NeonKnight for "Community Poo-Bah"!
NeonKnight for "Community Poo-Bah"!
We'll chip in and get him a fez...how cool would that be?!
There should be an icon that represents a couple of awards combined. Some of you big wigs are down right ostentatious with with your multiple embellishments :).
The fez could 4 of an award or something.
Just to throw another spanner in the works (Call me the devil's mechanic), different international jurisdictions deal with artistic works in different ways, when it comes to copyright. However in most what is protected is the work itself, not the ideas behind the work. So nobody but 12rounds could claim copyright in his artwork, and it could not be said that he was infringing anyone else's copyright by producing that art just becasue he used ideas thrown up by the various maps.
The FT problem is one that goes to the heart of a very current debate amongst copyright lawyers all over the place, which is how do manage the distinction between computer assited works and computer generated works. The distinction is important becasue many jurisdictions give copyright in the first category to the creator of the software that created the work, rather than to the creator of the subsequent work. Everyone agrees that if you create a novel using Microsoft Word its computer assisted, not computer created. The trouble comes the less input there is by the user and the more work the software does. I think FT is on the cusp.
The CC license is just that, a limited non-exclusive license allowing certain things to be done which could otherwise only be done by the copyright holder. If someone infringed the copyright and exceeded the license then the only difficulty with co-authored or derivative maps would be the question of who gets to enforce the copyright, if they want to. The only other problem is where there is a dispute between two or more people as to who is the author. Most jurisdictions require "substantial input" before you can qualify as author. In the U.S. there was an example where one of the people who had advised Spike Lee on certain aspects of his script for Malcolm X, claimed to be a co-author. This was rejected because his input was found not to have been substantial enough. The same principles would probably apply if I ever claimed ownership of Rav's "Stormlit Cloister" map.
Thats interesting and you should know a lot about these kind of things too.
So what if I wrote a program that drew a black square about the size of an emoticon say - 16x16 pixels.
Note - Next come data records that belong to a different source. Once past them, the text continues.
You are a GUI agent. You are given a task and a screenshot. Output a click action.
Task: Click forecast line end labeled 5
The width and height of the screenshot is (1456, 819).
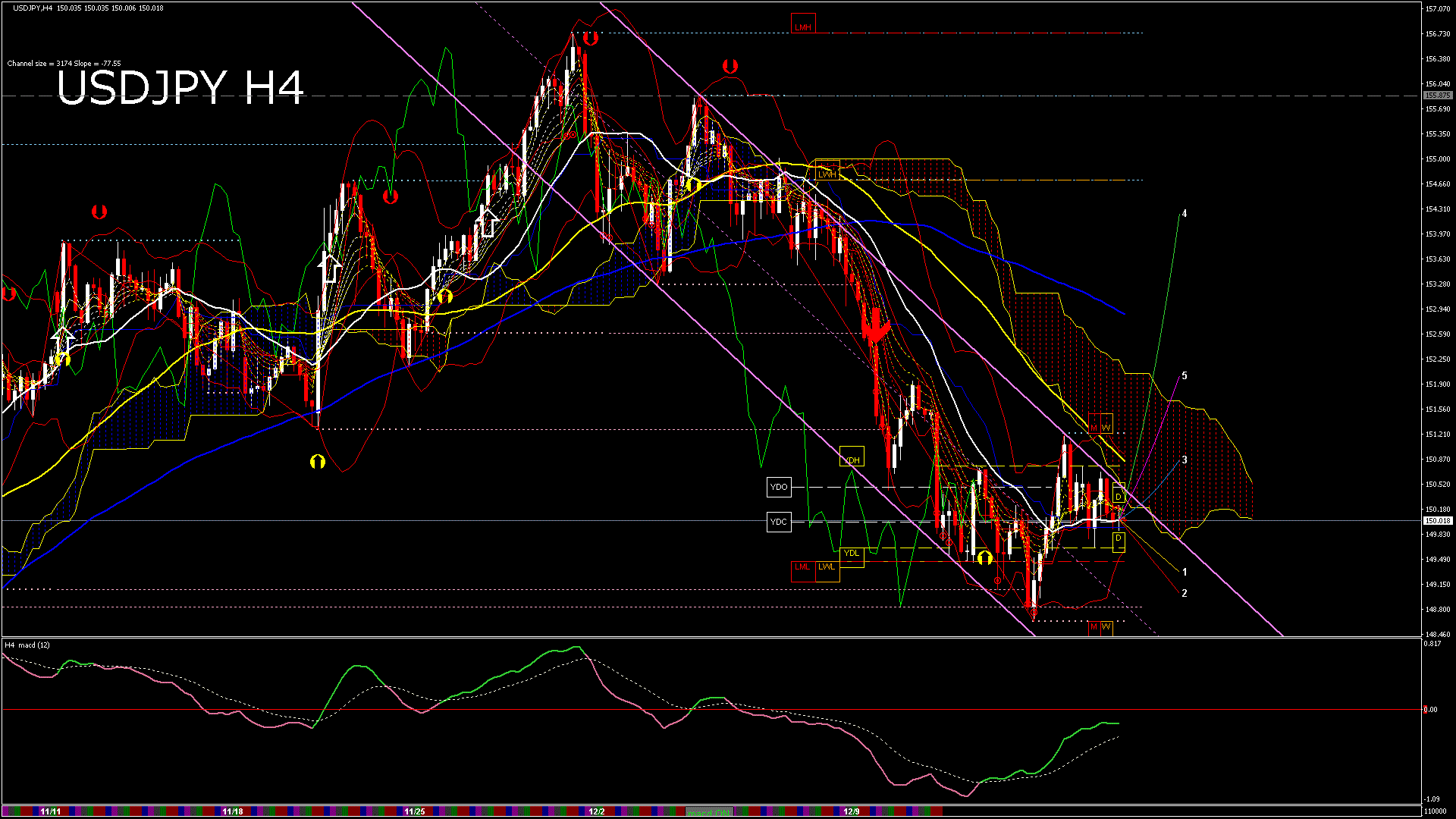pos(1184,376)
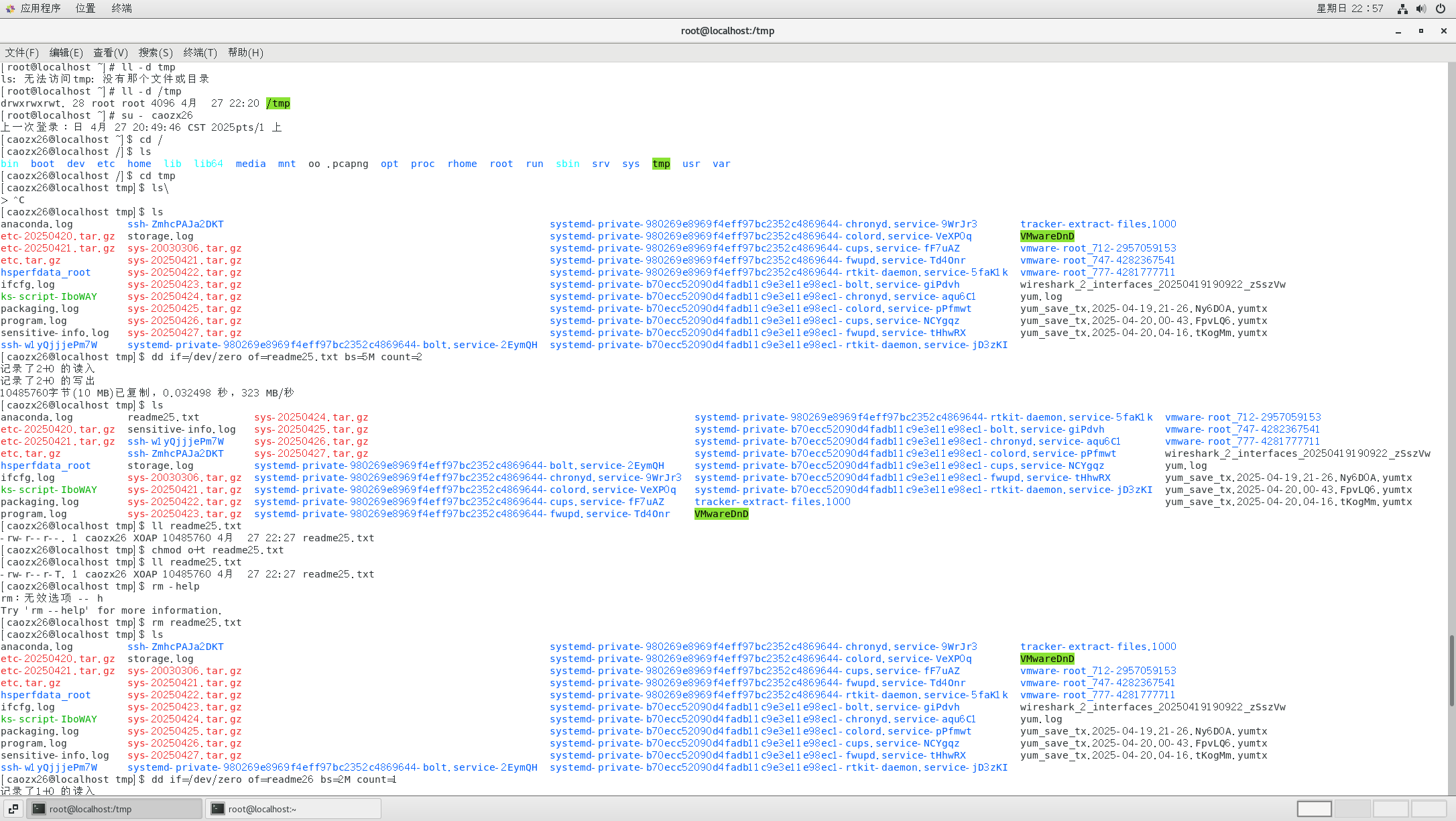1456x821 pixels.
Task: Open the 位置 (Places) menu
Action: (x=85, y=9)
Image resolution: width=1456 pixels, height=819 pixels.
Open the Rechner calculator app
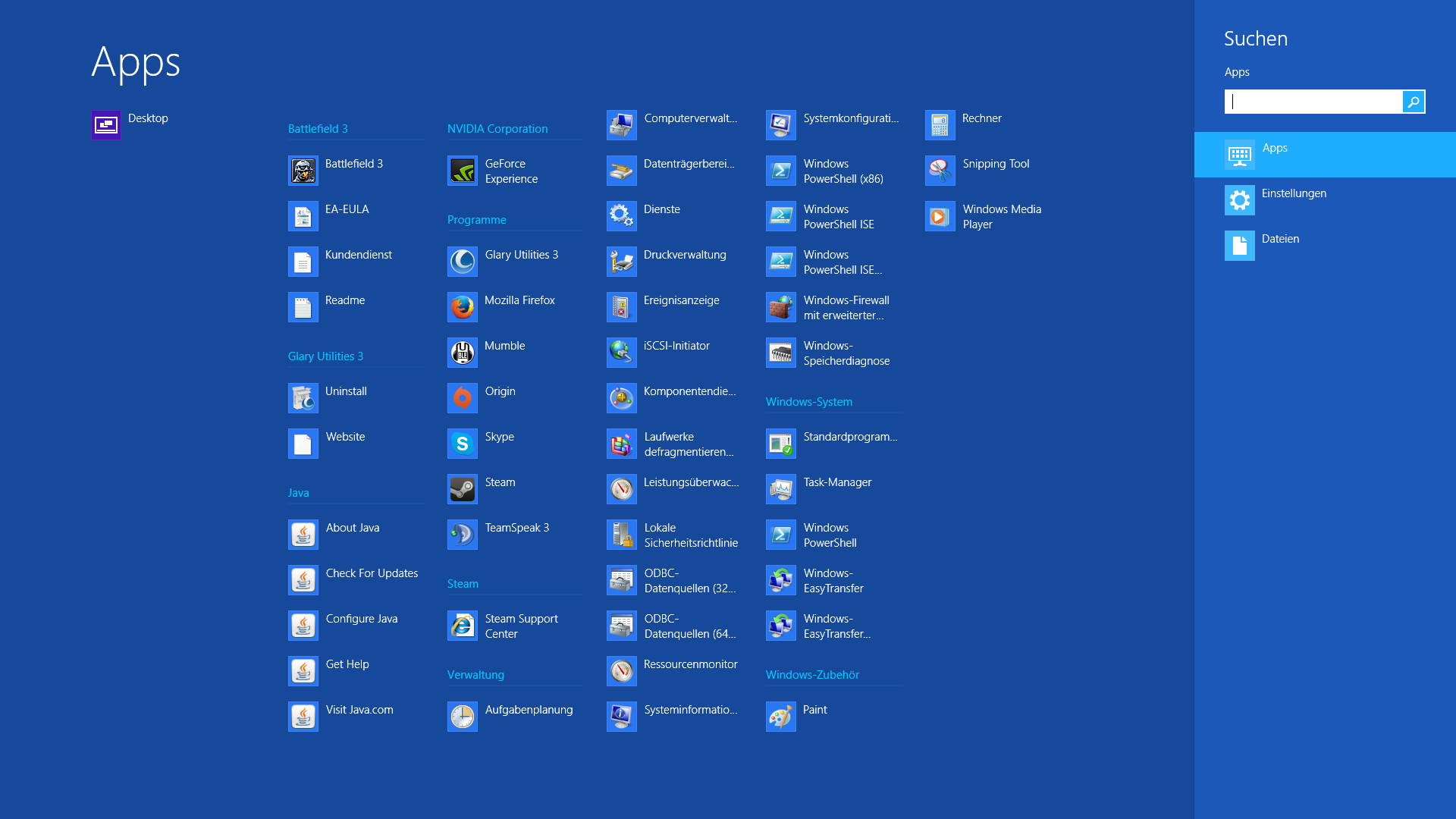940,125
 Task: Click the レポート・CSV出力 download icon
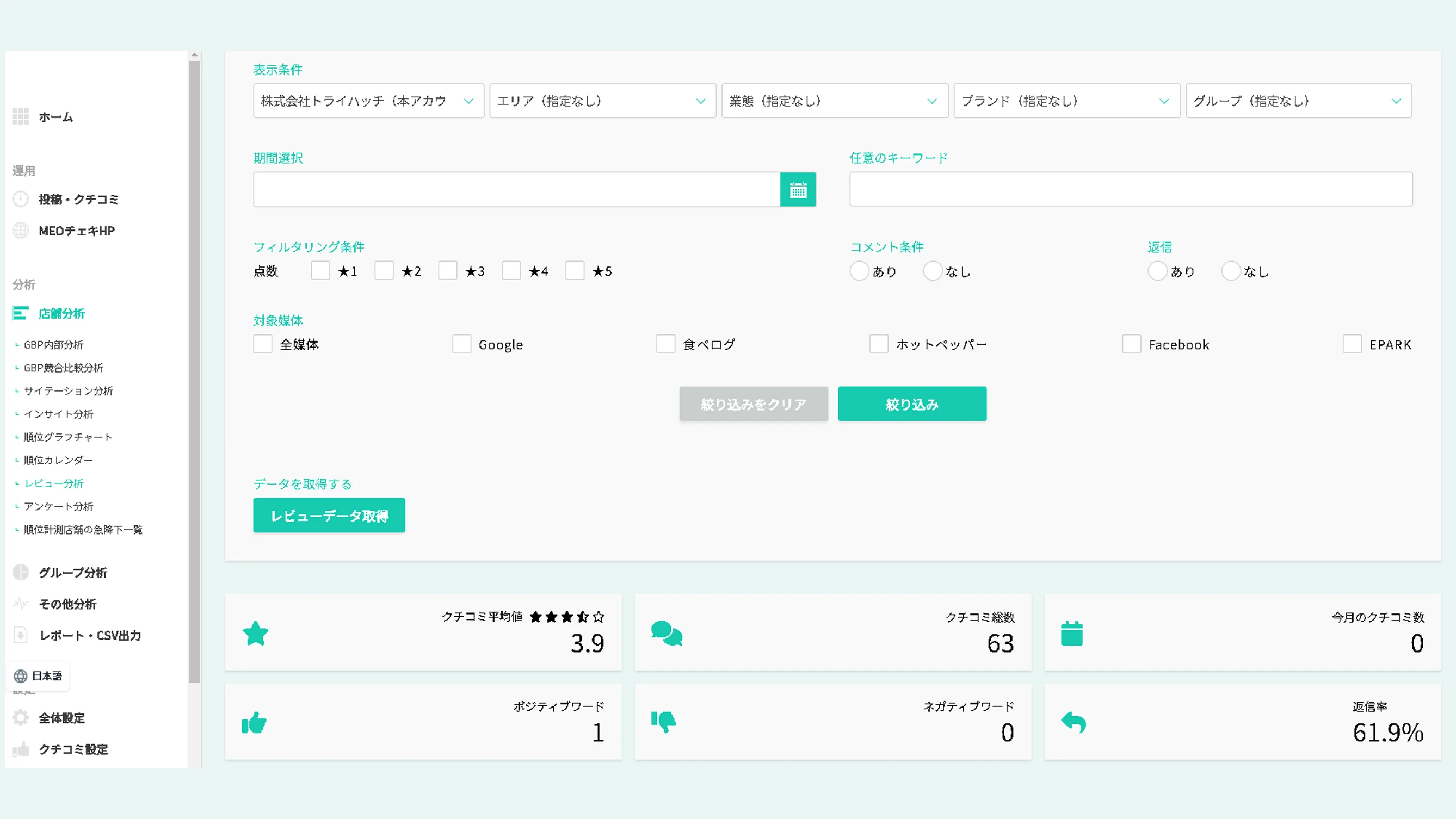(x=20, y=635)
Then it change top left pixel to slightly brighter - dark grey and saved that image out then a bit brighter and save. When white it moves to next pixel etc. So ok it would take a long time to fill a hard drive with the 16x16x256x256x256 images but its only 200 million and thats a program which produces every conceivable image inside a 16x16 pixel square. So I own everything future created which is a small image ?
This is a lot like the x number of letters domain names where every combination of letters up to about 5 now has been taken.
On a very theoretical level yes, but most copyright systems also have a requirement of originality. I dont think the results generated by that app would meet that requirement.
Also someone else could come to the same results completely independently of your program. If they did they wouldn't infringe because (and I am speaking with experience in only one legal system here) there are two aspects to copyright infringement of artistic works, firstly the infringing work must be objectively similar to the original work and secondly there must be subjective copying ie. the one must be the basis for the other. Thus is I come to the same result artistically without reference to the original work, I have not infringed.
Ok I see. On the flip side tho how is it possible that some people take obviously public domain works like these medieval bestiaries, scan them in with a flat bed scanner or take digi photos of ancient art and then copyright the photos when they publish to the web.
This one was the case in point.
Theres a link there to the copyright terms.
In that case it's the compilation and images that are copyrighted, not the original artwork. You can put in the effort to make a similar compilation work from the same original non-copyrighted source materials and there won't be any infringement. Or at least that's that a copyright lawyer told me once when I asked much the same question.
The particular web site is applying the copyright restrictions to the images on their web site, not to the original items. If those items are privately owned and not available for public duplication then the only source may in fact be subject to the draconian restrictions listed.
So, ok, if I understand correctly, the original wolrd image I did is copyrighted by waldonrate (aka Joe Slayton), and the folks at Pro Fantasy because of the Wilbur Engine and the FT Software.